• **Document text**
A model can perform well and still remain hard to trust if nobody can explain what drives its decisions. Explainability methods try to connect predictions back to feature effects, local decision logic, and business intuition.

Start with global versus local interpretation, then move into feature effect curves, monotonicity, and SHAP-style contribution logic. The goal is not just to open the black box, but to understand what kind of box you are dealing with in the first place.

Performance answers “how good”; explainability answers “why”

Predictive view

Metrics like AUC, KS, Brier, or log loss tell you whether the model is useful. They tell you about ranking, calibration, and error.

But they do not tell you what features are driving the predictions or whether the decision logic aligns with domain intuition.

Performance tells you whether the model works.

Interpretability view

Explainability asks which variables matter, how they matter, whether their effect is monotonic or unstable, and why one specific case received a certain prediction.

That is especially important in regulated environments where decisions need to be communicated and challenged.

Explainability tells you how the model thinks.
Credit-risk relevance: a model may be statistically strong but still unacceptable if its effects are economically implausible, non-monotonic without justification, or impossible to defend to governance stakeholders.

A useful order for learning explainability

01

Start with model type

Interpretability depends on the model family. Scorecards, logistic regression, trees, and ensembles are not explainable in the same way.

• **Data shown**

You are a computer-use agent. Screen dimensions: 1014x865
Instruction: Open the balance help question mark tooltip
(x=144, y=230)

* * *

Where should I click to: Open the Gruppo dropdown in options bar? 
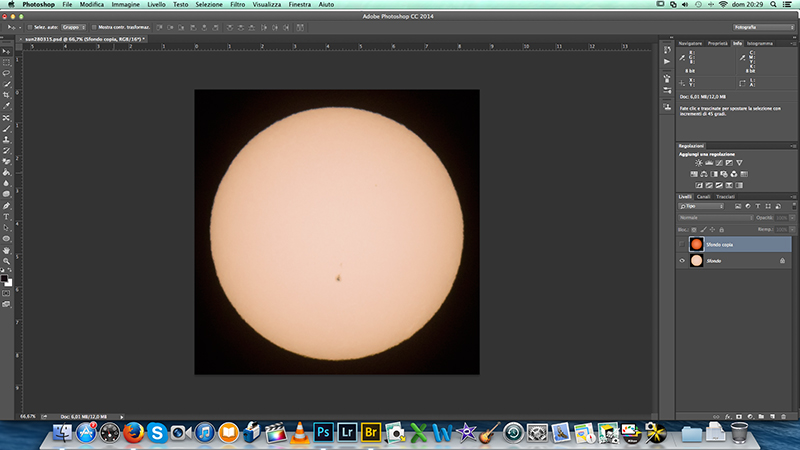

• **Exercise details**
Please reproduce the model explainability passage between "Explainability asks which" and "a certain prediction.", inclusive.

• **Final result**
Explainability asks which variables matter, how they matter, whether their effect is monotonic or unstable, and why one specific case received a certain prediction.